Given problem. Reproduce the records word for word, from the first line through the line that contains "Linux C/C++ (471, 375)". Include both of those lines.

— Start of Data for the task —

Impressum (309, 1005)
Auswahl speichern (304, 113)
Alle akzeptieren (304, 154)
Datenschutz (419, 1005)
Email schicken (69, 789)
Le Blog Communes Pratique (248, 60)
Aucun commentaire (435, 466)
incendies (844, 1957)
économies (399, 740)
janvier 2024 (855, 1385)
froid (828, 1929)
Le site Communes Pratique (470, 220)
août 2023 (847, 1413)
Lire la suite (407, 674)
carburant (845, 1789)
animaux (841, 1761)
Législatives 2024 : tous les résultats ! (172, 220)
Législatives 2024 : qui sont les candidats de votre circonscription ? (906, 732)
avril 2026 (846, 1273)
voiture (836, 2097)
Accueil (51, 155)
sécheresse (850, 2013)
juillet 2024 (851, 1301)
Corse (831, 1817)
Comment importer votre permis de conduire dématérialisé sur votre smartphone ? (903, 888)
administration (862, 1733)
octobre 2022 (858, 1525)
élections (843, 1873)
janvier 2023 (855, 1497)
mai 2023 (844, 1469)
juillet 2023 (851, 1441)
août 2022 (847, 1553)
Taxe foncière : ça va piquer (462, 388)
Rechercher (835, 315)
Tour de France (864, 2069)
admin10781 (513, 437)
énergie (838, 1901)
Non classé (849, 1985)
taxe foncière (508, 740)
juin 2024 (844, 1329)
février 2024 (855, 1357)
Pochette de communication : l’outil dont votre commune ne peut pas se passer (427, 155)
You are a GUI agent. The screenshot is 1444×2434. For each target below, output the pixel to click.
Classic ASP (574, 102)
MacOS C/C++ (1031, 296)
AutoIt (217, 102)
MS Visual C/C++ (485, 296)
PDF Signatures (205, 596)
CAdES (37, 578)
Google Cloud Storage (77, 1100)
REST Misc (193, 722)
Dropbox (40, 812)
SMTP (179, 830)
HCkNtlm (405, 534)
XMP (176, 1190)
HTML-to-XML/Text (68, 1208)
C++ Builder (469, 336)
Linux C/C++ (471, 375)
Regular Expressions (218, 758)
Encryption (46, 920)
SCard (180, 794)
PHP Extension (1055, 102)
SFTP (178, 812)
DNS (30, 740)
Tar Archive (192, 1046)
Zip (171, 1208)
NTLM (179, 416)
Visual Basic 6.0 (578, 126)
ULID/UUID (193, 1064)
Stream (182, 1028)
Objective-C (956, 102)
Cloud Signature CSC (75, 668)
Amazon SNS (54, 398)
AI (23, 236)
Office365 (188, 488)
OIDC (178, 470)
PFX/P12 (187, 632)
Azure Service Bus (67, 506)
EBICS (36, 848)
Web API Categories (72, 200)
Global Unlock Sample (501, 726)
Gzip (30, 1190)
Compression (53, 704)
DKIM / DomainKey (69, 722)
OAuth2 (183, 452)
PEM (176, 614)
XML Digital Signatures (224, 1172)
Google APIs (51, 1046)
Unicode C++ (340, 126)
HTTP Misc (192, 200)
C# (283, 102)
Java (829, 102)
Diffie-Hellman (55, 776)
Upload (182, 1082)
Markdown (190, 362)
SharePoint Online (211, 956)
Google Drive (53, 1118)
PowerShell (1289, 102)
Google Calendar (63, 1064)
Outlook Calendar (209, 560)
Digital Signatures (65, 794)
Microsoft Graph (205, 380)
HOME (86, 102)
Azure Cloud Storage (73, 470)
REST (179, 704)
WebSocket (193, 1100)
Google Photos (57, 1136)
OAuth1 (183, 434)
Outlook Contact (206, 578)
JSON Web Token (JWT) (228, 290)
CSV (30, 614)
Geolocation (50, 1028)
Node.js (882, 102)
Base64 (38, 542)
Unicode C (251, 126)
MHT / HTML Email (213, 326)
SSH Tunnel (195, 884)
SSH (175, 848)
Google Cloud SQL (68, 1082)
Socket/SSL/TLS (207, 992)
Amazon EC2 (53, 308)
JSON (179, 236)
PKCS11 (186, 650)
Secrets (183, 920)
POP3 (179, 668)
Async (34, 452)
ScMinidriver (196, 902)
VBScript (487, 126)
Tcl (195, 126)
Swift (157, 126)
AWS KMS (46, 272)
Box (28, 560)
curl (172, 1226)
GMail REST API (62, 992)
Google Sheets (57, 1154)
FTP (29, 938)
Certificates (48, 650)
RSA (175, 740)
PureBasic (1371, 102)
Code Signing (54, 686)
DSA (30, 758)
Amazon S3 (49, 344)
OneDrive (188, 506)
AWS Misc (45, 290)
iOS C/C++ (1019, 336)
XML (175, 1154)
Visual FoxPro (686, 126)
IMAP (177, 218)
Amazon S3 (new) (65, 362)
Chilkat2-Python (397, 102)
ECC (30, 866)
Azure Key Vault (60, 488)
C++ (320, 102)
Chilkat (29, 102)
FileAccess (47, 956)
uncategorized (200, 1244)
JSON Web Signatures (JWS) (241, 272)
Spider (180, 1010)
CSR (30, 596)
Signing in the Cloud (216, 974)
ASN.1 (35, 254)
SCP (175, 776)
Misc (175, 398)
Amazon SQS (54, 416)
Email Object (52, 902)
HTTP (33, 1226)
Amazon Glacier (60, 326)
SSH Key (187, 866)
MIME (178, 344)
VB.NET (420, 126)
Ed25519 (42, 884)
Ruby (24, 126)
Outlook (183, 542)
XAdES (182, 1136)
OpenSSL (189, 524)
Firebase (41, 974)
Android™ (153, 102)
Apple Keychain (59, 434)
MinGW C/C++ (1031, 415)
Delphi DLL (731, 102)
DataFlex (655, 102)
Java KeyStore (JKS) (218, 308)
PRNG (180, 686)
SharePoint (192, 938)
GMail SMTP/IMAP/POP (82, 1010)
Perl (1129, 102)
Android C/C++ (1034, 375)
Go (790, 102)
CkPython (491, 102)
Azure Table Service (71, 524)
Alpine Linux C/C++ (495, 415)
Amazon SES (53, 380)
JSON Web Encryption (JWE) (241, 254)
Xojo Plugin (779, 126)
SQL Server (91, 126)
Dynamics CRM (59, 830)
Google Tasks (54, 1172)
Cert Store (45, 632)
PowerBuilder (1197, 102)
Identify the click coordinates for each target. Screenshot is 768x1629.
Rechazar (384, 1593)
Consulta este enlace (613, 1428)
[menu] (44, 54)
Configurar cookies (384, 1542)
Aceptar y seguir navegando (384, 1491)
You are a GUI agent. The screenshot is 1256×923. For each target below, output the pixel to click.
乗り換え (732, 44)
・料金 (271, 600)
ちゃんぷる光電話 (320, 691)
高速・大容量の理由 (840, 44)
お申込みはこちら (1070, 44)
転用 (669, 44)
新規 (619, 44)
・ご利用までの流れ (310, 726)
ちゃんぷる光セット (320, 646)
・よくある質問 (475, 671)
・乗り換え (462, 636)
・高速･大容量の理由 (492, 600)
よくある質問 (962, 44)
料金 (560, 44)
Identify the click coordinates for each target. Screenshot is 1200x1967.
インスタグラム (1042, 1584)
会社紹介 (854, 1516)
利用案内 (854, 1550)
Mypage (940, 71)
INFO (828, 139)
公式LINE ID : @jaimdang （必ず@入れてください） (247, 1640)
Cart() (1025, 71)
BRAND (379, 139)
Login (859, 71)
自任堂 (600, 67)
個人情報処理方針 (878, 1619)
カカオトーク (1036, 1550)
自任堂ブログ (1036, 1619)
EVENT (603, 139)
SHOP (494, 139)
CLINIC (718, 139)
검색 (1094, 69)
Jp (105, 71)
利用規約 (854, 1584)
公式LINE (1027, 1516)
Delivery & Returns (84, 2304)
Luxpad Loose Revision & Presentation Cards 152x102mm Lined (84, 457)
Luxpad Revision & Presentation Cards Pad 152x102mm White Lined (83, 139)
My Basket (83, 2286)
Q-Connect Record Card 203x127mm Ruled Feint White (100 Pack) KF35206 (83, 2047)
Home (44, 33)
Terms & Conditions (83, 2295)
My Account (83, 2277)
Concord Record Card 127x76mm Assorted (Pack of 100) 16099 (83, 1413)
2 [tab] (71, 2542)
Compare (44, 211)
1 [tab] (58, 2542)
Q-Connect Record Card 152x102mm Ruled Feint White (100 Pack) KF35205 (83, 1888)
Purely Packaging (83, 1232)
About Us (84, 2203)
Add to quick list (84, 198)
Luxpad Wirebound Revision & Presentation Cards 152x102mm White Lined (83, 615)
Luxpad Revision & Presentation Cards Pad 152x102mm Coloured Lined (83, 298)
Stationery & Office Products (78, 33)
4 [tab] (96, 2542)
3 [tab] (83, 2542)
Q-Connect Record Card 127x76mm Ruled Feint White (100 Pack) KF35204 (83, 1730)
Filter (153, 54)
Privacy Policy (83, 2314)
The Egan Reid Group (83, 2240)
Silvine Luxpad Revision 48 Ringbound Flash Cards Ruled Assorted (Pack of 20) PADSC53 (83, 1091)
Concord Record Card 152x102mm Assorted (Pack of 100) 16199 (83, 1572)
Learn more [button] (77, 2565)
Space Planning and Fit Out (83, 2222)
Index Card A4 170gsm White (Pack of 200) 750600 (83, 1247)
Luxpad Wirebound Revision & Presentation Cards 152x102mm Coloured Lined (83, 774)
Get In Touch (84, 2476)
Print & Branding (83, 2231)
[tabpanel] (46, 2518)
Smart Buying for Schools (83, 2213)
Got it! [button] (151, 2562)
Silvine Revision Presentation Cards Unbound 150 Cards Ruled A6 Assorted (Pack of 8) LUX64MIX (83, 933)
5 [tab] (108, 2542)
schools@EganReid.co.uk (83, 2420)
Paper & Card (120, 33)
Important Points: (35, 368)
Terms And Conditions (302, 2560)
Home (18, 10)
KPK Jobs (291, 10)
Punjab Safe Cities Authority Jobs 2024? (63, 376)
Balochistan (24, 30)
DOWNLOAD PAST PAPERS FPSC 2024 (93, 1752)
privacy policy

— End of Data for the task —

Task solution.
Impressum (309, 1005)
Auswahl speichern (304, 113)
Alle akzeptieren (304, 154)
Datenschutz (419, 1005)
Email schicken (69, 789)
Le Blog Communes Pratique (248, 60)
Aucun commentaire (435, 466)
incendies (844, 1957)
économies (399, 740)
janvier 2024 (855, 1385)
froid (828, 1929)
Le site Communes Pratique (470, 220)
août 2023 (847, 1413)
Lire la suite (407, 674)
carburant (845, 1789)
animaux (841, 1761)
Législatives 2024 : tous les résultats ! (172, 220)
Législatives 2024 : qui sont les candidats de votre circonscription ? (906, 732)
avril 2026 (846, 1273)
voiture (836, 2097)
Accueil (51, 155)
sécheresse (850, 2013)
juillet 2024 (851, 1301)
Corse (831, 1817)
Comment importer votre permis de conduire dématérialisé sur votre smartphone ? (903, 888)
administration (862, 1733)
octobre 2022 (858, 1525)
élections (843, 1873)
janvier 2023 (855, 1497)
mai 2023 (844, 1469)
juillet 2023 (851, 1441)
août 2022 (847, 1553)
Taxe foncière : ça va piquer (462, 388)
Rechercher (835, 315)
Tour de France (864, 2069)
admin10781 (513, 437)
énergie (838, 1901)
Non classé (849, 1985)
taxe foncière (508, 740)
juin 2024 (844, 1329)
février 2024 (855, 1357)
Pochette de communication : l’outil dont votre commune ne peut pas se passer (427, 155)
You are a GUI agent. The screenshot is 1444×2434. For each target below, output the pixel to click.
Classic ASP (574, 102)
MacOS C/C++ (1031, 296)
AutoIt (217, 102)
MS Visual C/C++ (485, 296)
PDF Signatures (205, 596)
CAdES (37, 578)
Google Cloud Storage (77, 1100)
REST Misc (193, 722)
Dropbox (40, 812)
SMTP (179, 830)
HCkNtlm (405, 534)
XMP (176, 1190)
HTML-to-XML/Text (68, 1208)
C++ Builder (469, 336)
Linux C/C++ (471, 375)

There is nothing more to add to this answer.